Parlement vergroot controle op Comités P en I

De commissie Binnenlandse Aangelegenheden van de Senaat heeft gisteren het wetsvoorstel tot wijziging van het toezicht op de politiediensten en de inlichtingendiensten goedgekeurd. De werking van de Comités P en I moest worden aangepast aan het Octopusakkoord. Bovendien wilde men een eind maken aan de interne twisten die beide comités lamleggen. Het voorstel voorziet in de oprichting van vaste begeleidingscommissies voor het Comité P en het Comité I.

Het wetsvoorstel werd goedgekeurd door de vertegenwoordigers van het Octopusakkoord, dat de aanleiding was voor het voorstel. Het Vlaams Blok was afwezig. De groenen hebben in de commissie geen stemrecht. De commissie nam twee amendementen aan, één van de regering en één van Eddy Boutmans (Agalev) en Ludwig Caluwe (CVP).

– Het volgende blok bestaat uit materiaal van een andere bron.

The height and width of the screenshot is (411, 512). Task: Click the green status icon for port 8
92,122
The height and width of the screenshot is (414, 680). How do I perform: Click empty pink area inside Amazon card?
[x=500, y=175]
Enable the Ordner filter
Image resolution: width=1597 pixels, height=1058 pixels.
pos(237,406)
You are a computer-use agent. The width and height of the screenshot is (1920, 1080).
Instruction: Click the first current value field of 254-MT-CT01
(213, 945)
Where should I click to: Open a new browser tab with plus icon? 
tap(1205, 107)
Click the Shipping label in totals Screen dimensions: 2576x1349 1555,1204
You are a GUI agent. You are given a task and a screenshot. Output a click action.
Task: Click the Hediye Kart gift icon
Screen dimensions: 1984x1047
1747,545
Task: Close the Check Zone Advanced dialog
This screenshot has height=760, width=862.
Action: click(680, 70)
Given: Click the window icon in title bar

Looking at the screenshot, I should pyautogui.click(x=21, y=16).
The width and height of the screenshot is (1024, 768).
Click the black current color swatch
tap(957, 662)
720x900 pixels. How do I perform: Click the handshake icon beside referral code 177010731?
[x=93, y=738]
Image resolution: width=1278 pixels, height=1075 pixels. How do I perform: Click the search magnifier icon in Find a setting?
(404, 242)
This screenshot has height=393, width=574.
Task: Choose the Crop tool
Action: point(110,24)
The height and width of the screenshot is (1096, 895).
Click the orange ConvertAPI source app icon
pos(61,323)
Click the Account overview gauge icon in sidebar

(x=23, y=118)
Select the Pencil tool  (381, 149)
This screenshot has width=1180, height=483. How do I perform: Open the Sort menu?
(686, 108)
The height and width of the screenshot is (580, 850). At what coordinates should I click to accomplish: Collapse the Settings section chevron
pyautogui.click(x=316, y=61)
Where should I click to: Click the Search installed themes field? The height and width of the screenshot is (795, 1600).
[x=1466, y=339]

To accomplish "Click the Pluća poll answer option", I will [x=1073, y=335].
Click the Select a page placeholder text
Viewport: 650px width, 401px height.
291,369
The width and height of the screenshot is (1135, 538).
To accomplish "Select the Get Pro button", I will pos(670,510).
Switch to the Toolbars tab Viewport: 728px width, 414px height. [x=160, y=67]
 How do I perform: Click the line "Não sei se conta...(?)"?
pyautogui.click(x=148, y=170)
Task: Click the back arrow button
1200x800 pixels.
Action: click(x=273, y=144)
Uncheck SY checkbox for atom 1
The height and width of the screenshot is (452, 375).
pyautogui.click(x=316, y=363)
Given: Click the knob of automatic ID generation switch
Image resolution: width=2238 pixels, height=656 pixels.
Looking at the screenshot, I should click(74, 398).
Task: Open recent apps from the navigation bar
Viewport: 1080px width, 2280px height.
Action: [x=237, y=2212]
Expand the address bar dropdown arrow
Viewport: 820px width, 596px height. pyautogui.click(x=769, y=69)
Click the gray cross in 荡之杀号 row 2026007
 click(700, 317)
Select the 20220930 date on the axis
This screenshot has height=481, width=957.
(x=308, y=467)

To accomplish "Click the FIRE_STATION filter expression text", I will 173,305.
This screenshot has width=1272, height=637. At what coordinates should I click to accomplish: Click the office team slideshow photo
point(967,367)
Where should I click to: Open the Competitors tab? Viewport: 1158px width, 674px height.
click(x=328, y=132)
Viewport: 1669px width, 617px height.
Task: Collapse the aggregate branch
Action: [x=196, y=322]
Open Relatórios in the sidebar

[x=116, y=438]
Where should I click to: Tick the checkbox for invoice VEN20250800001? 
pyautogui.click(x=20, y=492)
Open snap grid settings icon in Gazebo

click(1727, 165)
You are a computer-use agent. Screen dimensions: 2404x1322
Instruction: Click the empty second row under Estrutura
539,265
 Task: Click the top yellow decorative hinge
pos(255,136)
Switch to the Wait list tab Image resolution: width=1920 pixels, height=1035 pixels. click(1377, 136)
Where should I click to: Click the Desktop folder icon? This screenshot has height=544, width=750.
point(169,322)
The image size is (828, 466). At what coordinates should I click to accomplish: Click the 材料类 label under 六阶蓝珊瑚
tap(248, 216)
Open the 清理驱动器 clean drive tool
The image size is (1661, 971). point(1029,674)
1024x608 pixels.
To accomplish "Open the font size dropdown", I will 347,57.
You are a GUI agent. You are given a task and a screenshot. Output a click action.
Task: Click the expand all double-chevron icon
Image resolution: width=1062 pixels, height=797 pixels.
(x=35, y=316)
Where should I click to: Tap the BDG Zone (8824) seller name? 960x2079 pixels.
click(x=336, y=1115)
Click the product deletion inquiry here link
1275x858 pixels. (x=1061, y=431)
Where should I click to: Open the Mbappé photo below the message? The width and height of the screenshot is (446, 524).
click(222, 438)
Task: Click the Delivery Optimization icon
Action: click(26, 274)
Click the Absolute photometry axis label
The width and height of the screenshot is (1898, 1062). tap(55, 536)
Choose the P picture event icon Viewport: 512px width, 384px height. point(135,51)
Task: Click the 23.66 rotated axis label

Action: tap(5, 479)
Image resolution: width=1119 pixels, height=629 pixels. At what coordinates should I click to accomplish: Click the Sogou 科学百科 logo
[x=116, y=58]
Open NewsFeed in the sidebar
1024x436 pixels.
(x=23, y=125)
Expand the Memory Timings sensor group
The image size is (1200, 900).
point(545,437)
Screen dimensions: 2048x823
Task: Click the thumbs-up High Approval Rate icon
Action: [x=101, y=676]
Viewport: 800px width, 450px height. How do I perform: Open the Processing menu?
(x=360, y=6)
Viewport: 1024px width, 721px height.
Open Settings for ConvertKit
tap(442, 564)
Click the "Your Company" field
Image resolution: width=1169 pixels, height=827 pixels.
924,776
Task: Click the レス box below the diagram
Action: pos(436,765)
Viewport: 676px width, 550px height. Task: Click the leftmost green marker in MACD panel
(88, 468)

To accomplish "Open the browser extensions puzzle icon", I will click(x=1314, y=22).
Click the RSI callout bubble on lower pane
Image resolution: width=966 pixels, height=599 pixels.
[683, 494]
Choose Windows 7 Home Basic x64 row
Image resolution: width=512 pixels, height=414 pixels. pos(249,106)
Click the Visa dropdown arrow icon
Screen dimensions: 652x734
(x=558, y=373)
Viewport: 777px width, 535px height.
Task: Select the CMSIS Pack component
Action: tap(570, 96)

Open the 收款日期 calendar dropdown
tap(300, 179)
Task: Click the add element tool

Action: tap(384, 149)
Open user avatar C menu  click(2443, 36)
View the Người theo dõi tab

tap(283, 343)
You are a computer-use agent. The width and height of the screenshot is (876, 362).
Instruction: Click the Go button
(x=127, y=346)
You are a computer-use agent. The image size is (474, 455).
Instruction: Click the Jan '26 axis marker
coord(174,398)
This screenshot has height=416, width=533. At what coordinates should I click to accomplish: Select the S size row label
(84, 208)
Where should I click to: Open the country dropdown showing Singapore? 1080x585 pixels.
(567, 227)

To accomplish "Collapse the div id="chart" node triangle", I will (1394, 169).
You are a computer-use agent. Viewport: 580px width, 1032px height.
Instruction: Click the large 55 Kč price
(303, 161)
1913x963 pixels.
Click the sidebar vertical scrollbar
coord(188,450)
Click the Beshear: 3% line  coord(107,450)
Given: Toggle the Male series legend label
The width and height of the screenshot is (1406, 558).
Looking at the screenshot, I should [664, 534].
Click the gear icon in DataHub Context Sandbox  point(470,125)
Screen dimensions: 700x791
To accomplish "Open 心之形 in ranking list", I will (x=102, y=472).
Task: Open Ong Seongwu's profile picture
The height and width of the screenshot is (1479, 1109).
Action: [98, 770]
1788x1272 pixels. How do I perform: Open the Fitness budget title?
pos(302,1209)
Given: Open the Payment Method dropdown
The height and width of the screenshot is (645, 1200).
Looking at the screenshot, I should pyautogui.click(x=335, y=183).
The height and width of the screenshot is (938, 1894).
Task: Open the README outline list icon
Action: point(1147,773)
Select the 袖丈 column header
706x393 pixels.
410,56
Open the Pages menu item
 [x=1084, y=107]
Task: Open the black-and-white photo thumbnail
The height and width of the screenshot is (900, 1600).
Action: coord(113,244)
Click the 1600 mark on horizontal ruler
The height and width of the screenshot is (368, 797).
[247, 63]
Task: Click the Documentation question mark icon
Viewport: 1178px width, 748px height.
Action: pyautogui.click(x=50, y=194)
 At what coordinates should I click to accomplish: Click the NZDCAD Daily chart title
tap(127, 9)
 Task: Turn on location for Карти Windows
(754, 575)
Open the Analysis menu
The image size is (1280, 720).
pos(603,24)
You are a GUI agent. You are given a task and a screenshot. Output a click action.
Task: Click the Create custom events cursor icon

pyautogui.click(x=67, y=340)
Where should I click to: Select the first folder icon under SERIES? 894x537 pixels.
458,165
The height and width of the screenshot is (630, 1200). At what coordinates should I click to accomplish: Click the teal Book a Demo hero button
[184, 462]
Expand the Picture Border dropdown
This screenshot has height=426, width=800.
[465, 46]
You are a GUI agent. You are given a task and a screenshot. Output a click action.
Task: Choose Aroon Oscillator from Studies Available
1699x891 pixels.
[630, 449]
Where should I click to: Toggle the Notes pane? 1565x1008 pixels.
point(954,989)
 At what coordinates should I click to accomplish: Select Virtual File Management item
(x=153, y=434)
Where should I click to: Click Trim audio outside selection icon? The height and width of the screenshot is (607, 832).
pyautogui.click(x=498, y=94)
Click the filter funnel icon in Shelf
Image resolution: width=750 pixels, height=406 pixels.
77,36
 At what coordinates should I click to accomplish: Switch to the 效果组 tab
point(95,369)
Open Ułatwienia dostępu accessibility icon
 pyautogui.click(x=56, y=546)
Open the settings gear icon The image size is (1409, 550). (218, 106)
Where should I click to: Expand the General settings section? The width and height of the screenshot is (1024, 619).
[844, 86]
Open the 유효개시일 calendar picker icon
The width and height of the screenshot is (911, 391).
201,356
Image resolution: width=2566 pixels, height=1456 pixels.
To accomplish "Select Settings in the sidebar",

Het Comité P en het Comité I kampten de voorbije jaren met interne problemen. Er waren ruzies tussen de leden en in het geval van het Comité I zelfs tussen hen en voorzitster Véronique Paulus de Châtelet, die opstapte. Extern liep er ook van alles mis bij de begeleiding van beide comités vanuit het parlement, hun hiërarchische overste. Vandaar dat senator Joëlle Milquet (PSC) en volksvertegenwoordiger Robert Delathouwer (SP) in 1996 een voorstel indienden tot hervorming van de twee toezichtsorganen. Die reorganisatie maakt deel uit van de hervorming van de politiediensten zoals vastgelegd in het Octopusakkoord van mei 1998. De uiteindelijke versie van het wetsvoorstel werd onlangs ondertekend door de acht democratische partijen.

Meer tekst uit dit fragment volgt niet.